Work instruction: Please print the data shown below without any alteration.

(Records for the task)

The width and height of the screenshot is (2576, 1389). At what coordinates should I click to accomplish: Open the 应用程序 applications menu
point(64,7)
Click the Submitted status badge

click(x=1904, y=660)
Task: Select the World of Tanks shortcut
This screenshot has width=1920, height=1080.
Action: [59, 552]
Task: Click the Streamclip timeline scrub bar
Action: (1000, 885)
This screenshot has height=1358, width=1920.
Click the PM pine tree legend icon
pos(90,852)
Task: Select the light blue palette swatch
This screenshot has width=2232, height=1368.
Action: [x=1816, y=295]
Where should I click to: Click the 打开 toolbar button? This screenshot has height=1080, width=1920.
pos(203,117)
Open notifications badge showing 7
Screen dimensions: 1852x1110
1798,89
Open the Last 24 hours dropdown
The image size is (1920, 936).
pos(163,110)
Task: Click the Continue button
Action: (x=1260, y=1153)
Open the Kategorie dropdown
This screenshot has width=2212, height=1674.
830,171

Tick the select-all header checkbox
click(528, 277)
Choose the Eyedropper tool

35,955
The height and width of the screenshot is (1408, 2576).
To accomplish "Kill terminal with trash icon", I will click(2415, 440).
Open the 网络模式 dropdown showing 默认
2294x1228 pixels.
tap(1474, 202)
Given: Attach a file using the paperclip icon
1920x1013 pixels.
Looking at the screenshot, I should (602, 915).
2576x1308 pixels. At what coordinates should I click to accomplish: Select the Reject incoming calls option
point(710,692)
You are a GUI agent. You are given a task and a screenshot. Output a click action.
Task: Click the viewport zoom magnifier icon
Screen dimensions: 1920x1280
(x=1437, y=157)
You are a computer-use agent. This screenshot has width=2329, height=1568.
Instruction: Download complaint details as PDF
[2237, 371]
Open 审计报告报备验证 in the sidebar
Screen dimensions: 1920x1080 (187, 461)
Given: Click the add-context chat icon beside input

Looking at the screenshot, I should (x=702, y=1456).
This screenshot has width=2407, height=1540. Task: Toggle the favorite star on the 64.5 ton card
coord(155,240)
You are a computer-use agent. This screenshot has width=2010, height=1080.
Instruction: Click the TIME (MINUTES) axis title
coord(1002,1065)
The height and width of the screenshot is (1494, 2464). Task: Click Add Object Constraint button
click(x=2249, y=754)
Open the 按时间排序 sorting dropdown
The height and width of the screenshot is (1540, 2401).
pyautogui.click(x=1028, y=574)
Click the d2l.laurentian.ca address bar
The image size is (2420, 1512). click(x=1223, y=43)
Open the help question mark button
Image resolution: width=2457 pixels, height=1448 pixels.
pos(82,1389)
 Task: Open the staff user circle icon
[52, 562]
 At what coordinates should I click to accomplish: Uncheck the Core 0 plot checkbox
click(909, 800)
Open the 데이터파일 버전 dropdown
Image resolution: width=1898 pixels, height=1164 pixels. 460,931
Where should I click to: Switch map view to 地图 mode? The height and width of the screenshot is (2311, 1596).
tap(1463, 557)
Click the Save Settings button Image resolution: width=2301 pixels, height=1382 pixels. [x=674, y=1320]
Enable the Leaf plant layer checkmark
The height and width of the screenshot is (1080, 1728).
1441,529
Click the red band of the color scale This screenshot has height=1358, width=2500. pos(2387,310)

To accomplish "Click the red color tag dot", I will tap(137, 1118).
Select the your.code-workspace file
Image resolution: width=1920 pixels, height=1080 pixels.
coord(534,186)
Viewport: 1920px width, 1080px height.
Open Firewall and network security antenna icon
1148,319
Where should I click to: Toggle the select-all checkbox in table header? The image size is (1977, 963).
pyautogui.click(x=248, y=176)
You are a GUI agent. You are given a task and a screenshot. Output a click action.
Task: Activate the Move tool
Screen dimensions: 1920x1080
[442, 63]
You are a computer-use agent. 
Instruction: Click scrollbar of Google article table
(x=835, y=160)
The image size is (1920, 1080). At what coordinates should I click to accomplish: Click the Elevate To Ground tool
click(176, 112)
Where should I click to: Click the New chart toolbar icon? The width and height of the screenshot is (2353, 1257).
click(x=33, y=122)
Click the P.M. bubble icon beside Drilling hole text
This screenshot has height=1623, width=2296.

(End Records for the task)

Expected output:
The width and height of the screenshot is (2576, 1389). At what coordinates should I click to accomplish: Open the 应用程序 applications menu
point(64,7)
Click the Submitted status badge

click(x=1904, y=660)
Task: Select the World of Tanks shortcut
This screenshot has width=1920, height=1080.
Action: [59, 552]
Task: Click the Streamclip timeline scrub bar
Action: (1000, 885)
This screenshot has height=1358, width=1920.
Click the PM pine tree legend icon
pos(90,852)
Task: Select the light blue palette swatch
This screenshot has width=2232, height=1368.
Action: [x=1816, y=295]
Where should I click to: Click the 打开 toolbar button? This screenshot has height=1080, width=1920.
pos(203,117)
Open notifications badge showing 7
Screen dimensions: 1852x1110
1798,89
Open the Last 24 hours dropdown
The image size is (1920, 936).
pos(163,110)
Task: Click the Continue button
Action: (x=1260, y=1153)
Open the Kategorie dropdown
This screenshot has width=2212, height=1674.
830,171

Tick the select-all header checkbox
click(528, 277)
Choose the Eyedropper tool

35,955
The height and width of the screenshot is (1408, 2576).
To accomplish "Kill terminal with trash icon", I will click(2415, 440).
Open the 网络模式 dropdown showing 默认
2294x1228 pixels.
tap(1474, 202)
Given: Attach a file using the paperclip icon
1920x1013 pixels.
Looking at the screenshot, I should (602, 915).
2576x1308 pixels. At what coordinates should I click to accomplish: Select the Reject incoming calls option
point(710,692)
You are a GUI agent. You are given a task and a screenshot. Output a click action.
Task: Click the viewport zoom magnifier icon
Screen dimensions: 1920x1280
(x=1437, y=157)
You are a computer-use agent. This screenshot has width=2329, height=1568.
Instruction: Download complaint details as PDF
[2237, 371]
Open 审计报告报备验证 in the sidebar
Screen dimensions: 1920x1080 (187, 461)
Given: Click the add-context chat icon beside input

Looking at the screenshot, I should (x=702, y=1456).
This screenshot has width=2407, height=1540. Task: Toggle the favorite star on the 64.5 ton card
coord(155,240)
You are a computer-use agent. This screenshot has width=2010, height=1080.
Instruction: Click the TIME (MINUTES) axis title
coord(1002,1065)
The height and width of the screenshot is (1494, 2464). Task: Click Add Object Constraint button
click(x=2249, y=754)
Open the 按时间排序 sorting dropdown
The height and width of the screenshot is (1540, 2401).
pyautogui.click(x=1028, y=574)
Click the d2l.laurentian.ca address bar
The image size is (2420, 1512). click(x=1223, y=43)
Open the help question mark button
Image resolution: width=2457 pixels, height=1448 pixels.
pos(82,1389)
 Task: Open the staff user circle icon
[52, 562]
 At what coordinates should I click to accomplish: Uncheck the Core 0 plot checkbox
click(909, 800)
Open the 데이터파일 버전 dropdown
Image resolution: width=1898 pixels, height=1164 pixels. 460,931
Where should I click to: Switch map view to 地图 mode? The height and width of the screenshot is (2311, 1596).
tap(1463, 557)
Click the Save Settings button Image resolution: width=2301 pixels, height=1382 pixels. [x=674, y=1320]
Enable the Leaf plant layer checkmark
The height and width of the screenshot is (1080, 1728).
1441,529
Click the red band of the color scale This screenshot has height=1358, width=2500. pos(2387,310)

To accomplish "Click the red color tag dot", I will tap(137, 1118).
Select the your.code-workspace file
Image resolution: width=1920 pixels, height=1080 pixels.
coord(534,186)
Viewport: 1920px width, 1080px height.
Open Firewall and network security antenna icon
1148,319
Where should I click to: Toggle the select-all checkbox in table header? The image size is (1977, 963).
pyautogui.click(x=248, y=176)
You are a GUI agent. You are given a task and a screenshot. Output a click action.
Task: Activate the Move tool
Screen dimensions: 1920x1080
[442, 63]
You are a computer-use agent. 
Instruction: Click scrollbar of Google article table
(x=835, y=160)
The image size is (1920, 1080). At what coordinates should I click to accomplish: Click the Elevate To Ground tool
click(176, 112)
Where should I click to: Click the New chart toolbar icon? The width and height of the screenshot is (2353, 1257).
click(x=33, y=122)
Click the P.M. bubble icon beside Drilling hole text
This screenshot has height=1623, width=2296.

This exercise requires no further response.